La docu-serie creata da Lewis per Netflix e disponibile in tutto il mondo è un esperimento perfetto di documentario seriale. Episodio dopo episodio, infatti, il racconto prende forma entrando nel vivo delle piste, mostrando una verità dura, cruda: Emanuela Orlandi è sparita e tutti tacciono, perdono tempo, aspettano, il primo enorme errore di valutazione è infatti stato commesso poche ore dopo la sparizione quando i Carabinieri rimandano a casa la famiglia Orlandi rassicurando che la ragazza sarebbe tornata da sola.
I quattro episodi, infatti, sono un intreccio di indizi, ipotesi e rumorosi silenzi che danno vita ad un racconto sconcertante che travolge lo spettatore e lo costringe ad interrogarsi, ad arrabbiarsi, a riflettere, ma soprattutto a pensare ad una giovane donna che, a causa di qualcosa di molto più grande di lei, è sparita nel nulla in quell’afoso pomeriggio del giugno dell’83. Nella docu-serie ci sono tutti: c’è Raffaella Notariale di “Chi l’ha Visto?”, Ferruccio Pinotti, Fabrizio Peronaci del Corriere della Sera, Emiliano Fittipaldi di “L’Espresso”, Larry Gurwin e Richard Both della CSB e tutti raccontano la pista che – più o meno recentemente – hanno seguito, senza portare grandi risultati.
“Vatican Girl – La Scomparsa di Emanuela Orlandi” è una docu-serie ben strutturata che utilizza una fotografia pulita, lineare che non stanca lo spettatore, ma anzi lo invoglia ad andare avanti.
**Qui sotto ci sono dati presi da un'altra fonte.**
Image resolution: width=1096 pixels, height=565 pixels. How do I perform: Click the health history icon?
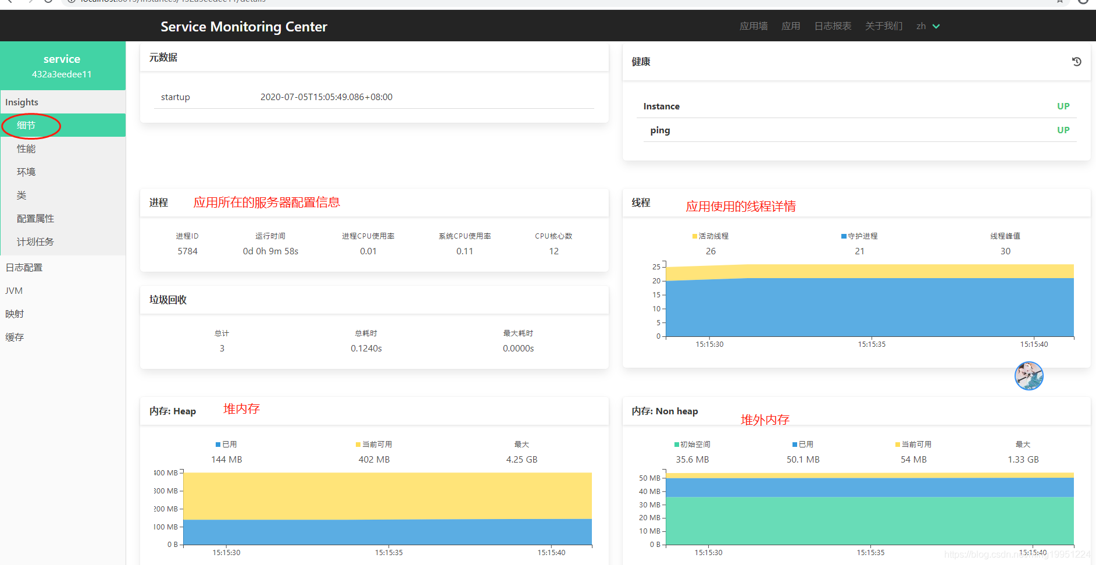click(1076, 62)
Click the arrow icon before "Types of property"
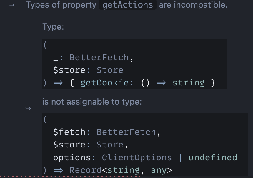The height and width of the screenshot is (178, 253). tap(11, 5)
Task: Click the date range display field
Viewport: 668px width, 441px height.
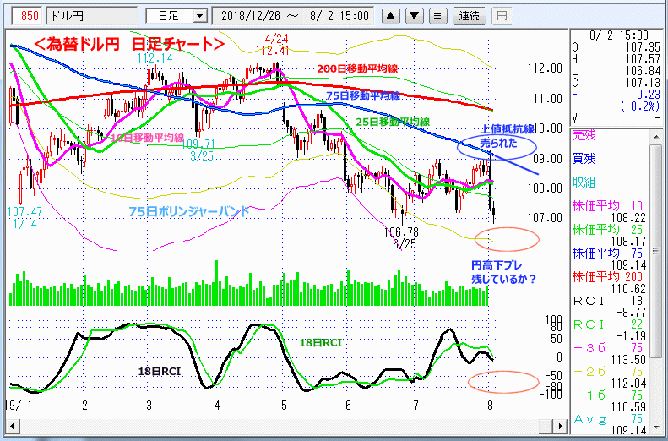Action: click(296, 15)
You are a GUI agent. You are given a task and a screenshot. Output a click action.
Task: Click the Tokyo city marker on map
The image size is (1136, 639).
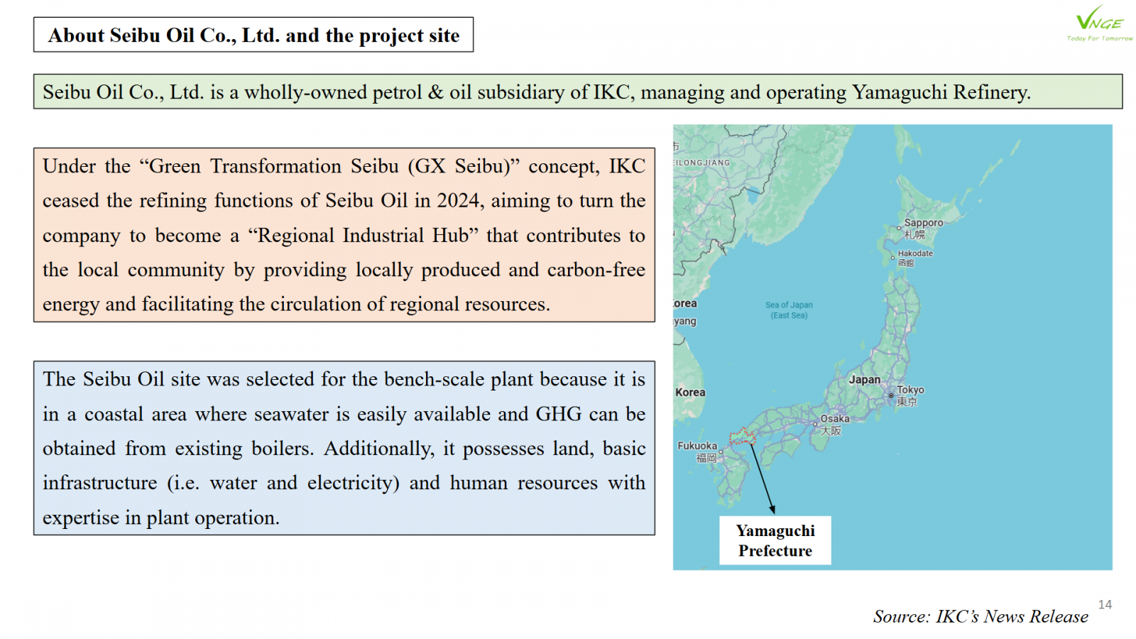[x=891, y=395]
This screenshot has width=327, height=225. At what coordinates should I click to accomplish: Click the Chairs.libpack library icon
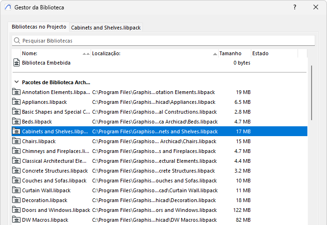16,141
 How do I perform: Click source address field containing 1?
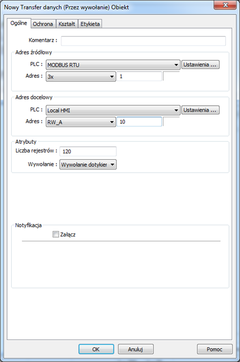pyautogui.click(x=139, y=76)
Se c’è una cosa che – tra tutte – resta dentro a chi guarda sono le parole, sempre composte ed educate, di una famiglia che da ben 37 anni cerca in ogni modo giustizia per Emanuela, sebbene ad oggi – come dice il fratello Pietro – c’è una sola certezza: “L’unica cosa che so per certo è che il Vaticano conosce la verità”.